Fork me on GitHub

whats the recommended way to kill all jobs in an onyx cluster?


im currently using this


but it seems the replica is not always up to date


@chrisblom: you'll need some measure of whether it's done playing back the log. In the past I've looked at the last log entry to see if it changes over some timeout period, or the time on the last log entry is greater than the time I made the call


Can aggregations exert backpressure or do they have to update the input behavior through the sync function if desired?


@yonatanel what do you mean by the second “update” part?


Still thinking about it, but I mean that if the aggregation is still struggling to process something, it can perhaps indicate it to the external world in its sync function, and then perhaps a Kafka reader can wait. Is that necessary?

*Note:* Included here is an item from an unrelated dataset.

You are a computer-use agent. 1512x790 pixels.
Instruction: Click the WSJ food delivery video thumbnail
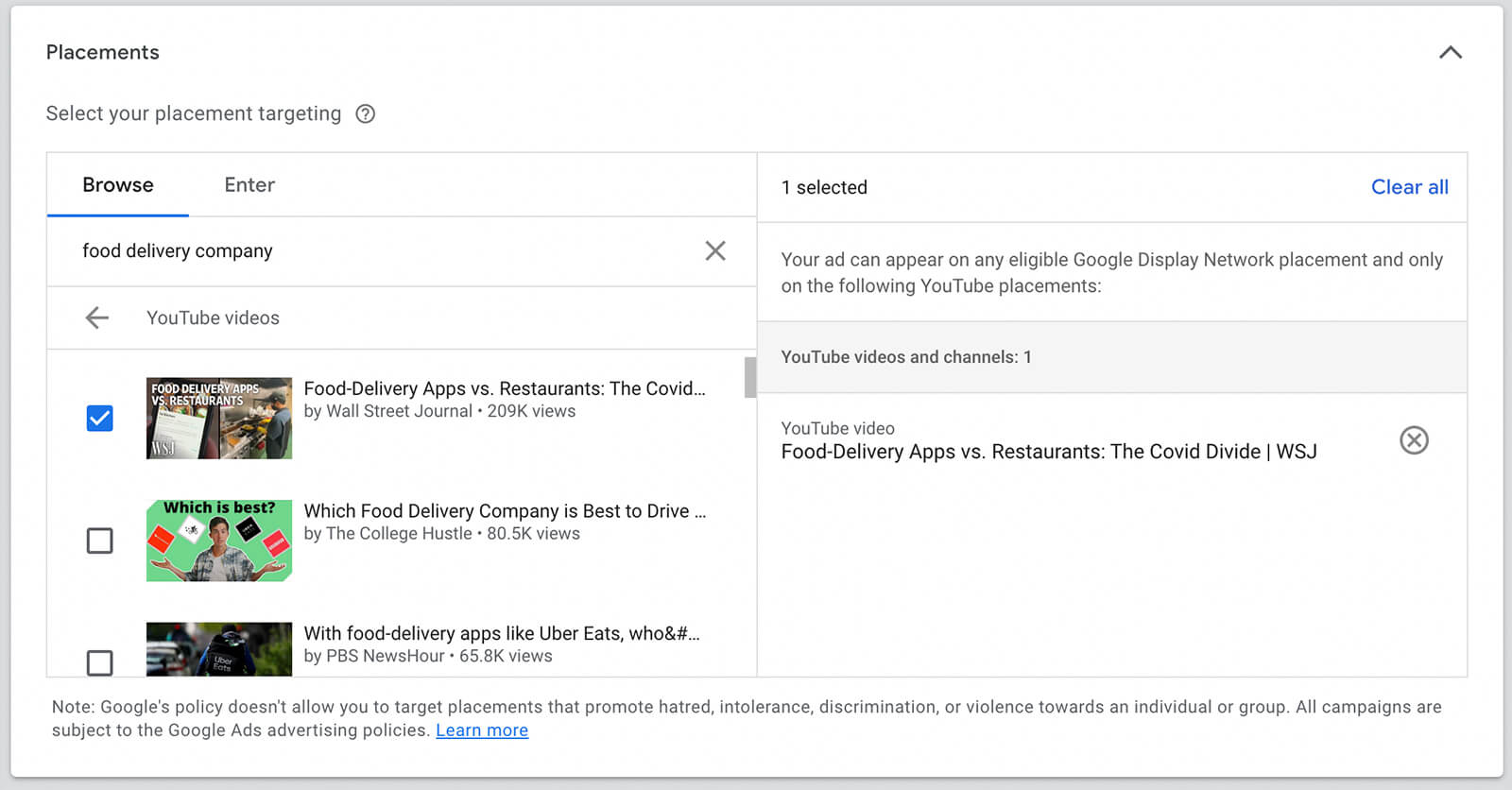tap(219, 419)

Hmm. I’m not sure. There will be a natural backpressure as a result of onyx/max-pending, but it won’t be notifying whatever is reading what you’re syncing to


You could choose sync with both a timer and a number of segments, to try to get some consistency, while also updating more frequently as the number of segments goes up. This could be a little wasteful though as both triggers could be called sometimes in a single batch. Potentially a combination type trigger would be helpful there


The idea there would be that you track the time of the last trigger call, and also the number of segments, and if either is hit, then you reset both


You’d need to create a new trigger implementation to do that


aggregations affect the pending number of segments? I thought it's separate from tasks


Well, somewhat, because if your aggregations are lagging, the segments won’t get acked (they only get acked after the aggregation calls), which will mean that you’re not making room for new segments to be read in your input tasks


OK. Didn't know that.


Otherwise there’d be no fault tolerance in the aggregation feature


Makes sense. I didn't get to that part of the guide either :)

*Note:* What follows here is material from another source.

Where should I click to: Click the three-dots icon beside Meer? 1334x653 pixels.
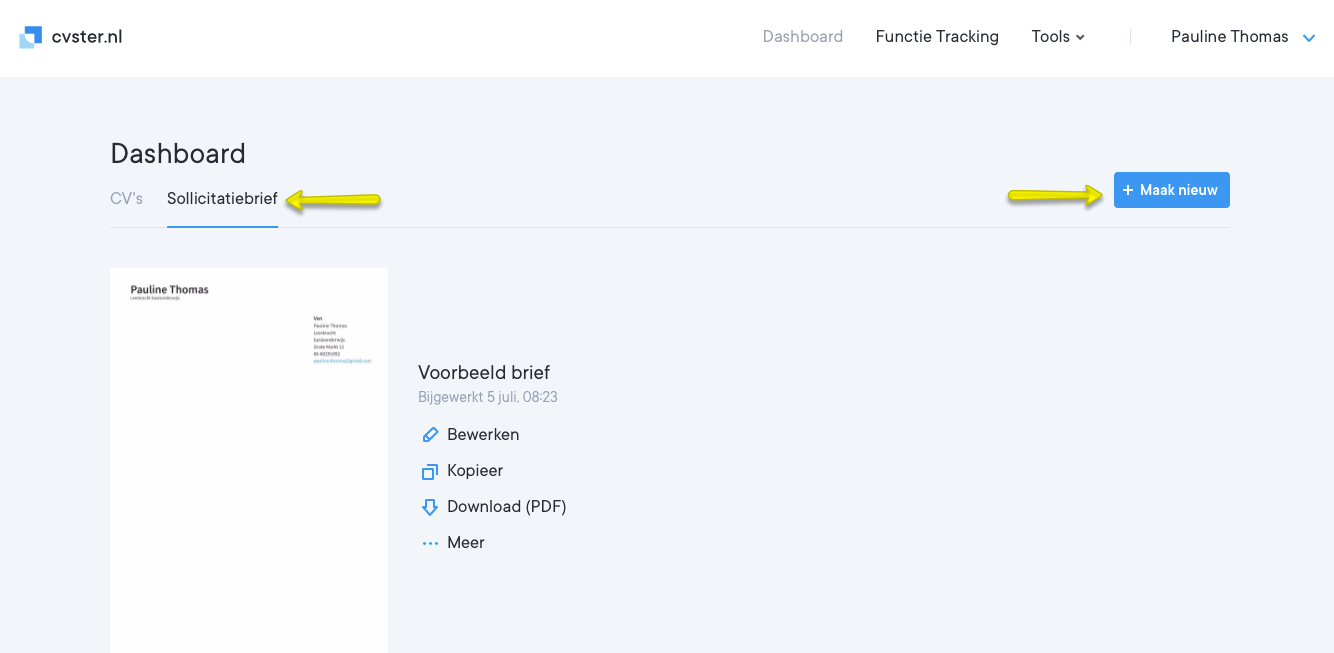(430, 543)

@michaeldrogalis I use job metadata for the job start time now. I find this better for global constants as to use functions params.


Thanks. Especially because one can access the job metadata very easy from within lifecycle functions though the event map under :onyx.core/metadata.


Where do people typically swap out standard input and output fixtures for core.async channels for testing purposes? I'm trying to test this simple job that I'm evolving:

(defn twitter-job [batch-settings twitter-config]
  (let [base-job {:workflow [[:in :out]]
                  :catalog []
                  :lifecycles []
                  :windows []
                  :triggers []
                  :flow-conditions [{:flow/from :in
                                     :flow/to [:out]
                                     :flow/predicate ::has-hashtag}]
                  :task-scheduler :onyx.task-scheduler/balanced}]
    (-> base-job
        (add-task (twitter/stream :in [:text :hashtagEntities]
                                  (merge twitter-config batch-settings)))
        ;(add-task (core-async-task/input :in batch-settings))
        (add-task (core-async-task/output :out batch-settings)))))
For my tests, I want the input stream to be a core.async channel. Obviously, I can just comment out the twitter stream definition in my job and uncomment the input stream, but that doesn't seem like a best practice to me


Should I make a separate function for creating a version of my job which is only run for tests or should I write my test in such a way that it just overrides the input/output entries in my job map?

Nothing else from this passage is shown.